Chapter 28: Largest Product Continuous Substring

Foreword

The questions introduced in this chapter and next chapter are the most popular questions that major companies would like to ask during their interviews, especially the latter one, which is more frequently asked. The Largest Product Continuous Substring(LPCS) problem appeared in last September 26 Baidu's interview twelveth question, in October 9th Tencent interview first small problem, 13 October 2013 Baidu School Recruit third small problems, and last in October 15 Google's School Recruit Interview.

Porblem Description:

Given a floating-point number, the algorithm should return continuous substring which has the largest value of producte. For example, given a string of "-2.5, 4, 0, 3, 0.5, 8, -1", the algorithm should return "3, 0.5, 8". i.e. the continuous substring that gives the largest value of the product. That is to say ,in above array, the product given by continuous substring "3, 0.5, 8" is the largest.

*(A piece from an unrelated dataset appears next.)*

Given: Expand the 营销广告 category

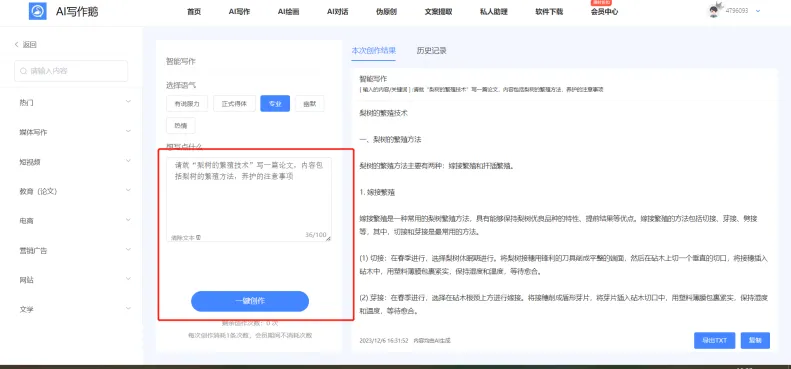Looking at the screenshot, I should point(73,250).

Reminder: Here the LPCS is different from the the Largest Product Subsequence. The former requires continuity, on the contrary, the latter does not require the subsequence to be continuous. That is to say, it is also the same difference between the longest common substring and the Longest Common Subsequence(LCS).

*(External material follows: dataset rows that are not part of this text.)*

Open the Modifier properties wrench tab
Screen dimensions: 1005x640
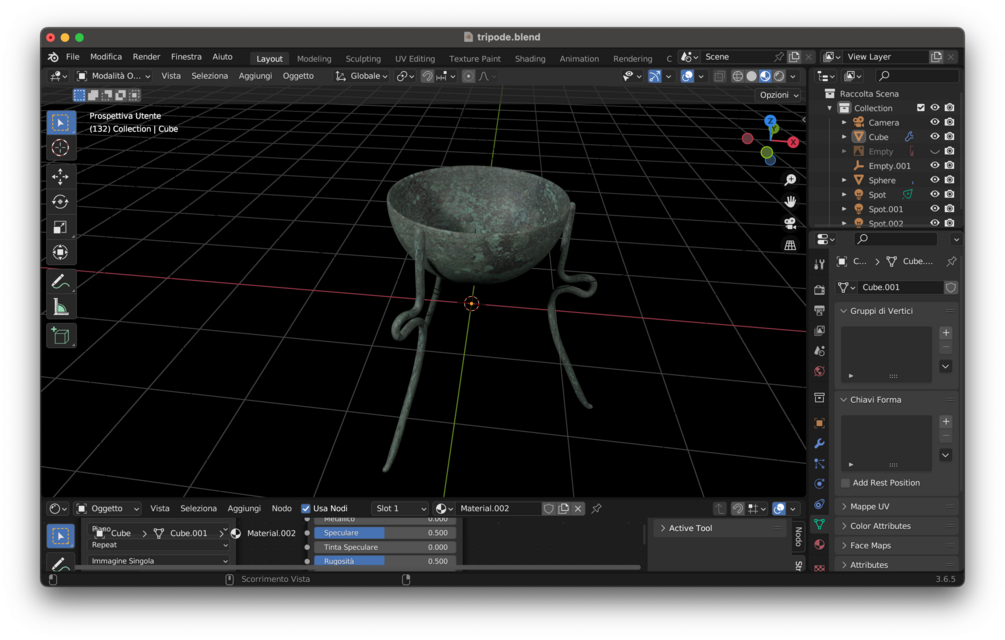click(x=821, y=443)
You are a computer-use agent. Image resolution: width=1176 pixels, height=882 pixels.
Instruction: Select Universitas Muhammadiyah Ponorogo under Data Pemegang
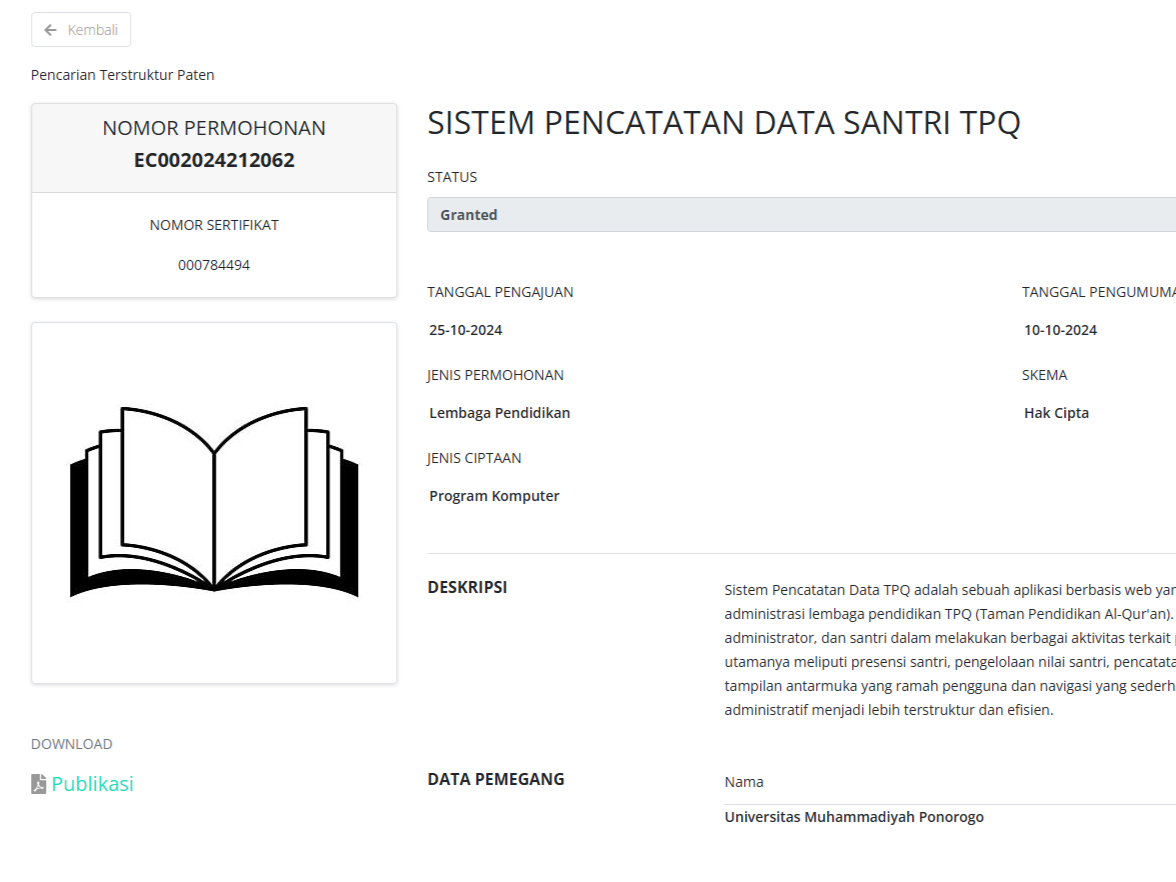[x=853, y=816]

Substring is a continuous part of original string.
Subsequence is a new sequence obtained by removing out elements from the original sequence without changing the order.

More Briefly, the former's (substring's) character must be continuous, the latter's (sequences' LCS) characters are not. For example, the longest common substring of "acdfg" and "akdfc" is "df", and their LCS is "adf", LCS can be solved using dynamic programming.

Solution:

Solution one:

Enumerate all combinations:

The reader may naturally think that maximum product is similar to the largest subarray problem, people may use the most simple way: using two for loops.


double max = 0;
double start = 0;
double end = 0;
for (int i = 0; i < num; i++)
{
    double x = arrs[i];
    for (int j = i + 1; j < num; j++)
    {
        x *= arrs[j];
        if (x > max)
        {
            max = x;
            start = arrs[i];
            end = arrs[j];
        }
    }
}

Solution two:

Although this problem is similar to Largest Sum Subarray(LSS) problem, in fact there are many differences between two of them as the subsequence may contain positive value, negative value or zero. We can simplify the problem as follows: The algorithm needs to find a subsequence, which has largest product and simultaneously it also needs to find a subsequence which has minimum product (we need to also deal with negative number). As a consequence, we let:

"maxCurrent" represents the current candidate that may be the largest product.
"minCurrent" , on the contrary, represents the current candidate that may be the smallest product.
"maxProduct" stores the the largest value of all candidates that may have the largest produce value. We use candidate here because they may become the largest/smallest value for a new episode.)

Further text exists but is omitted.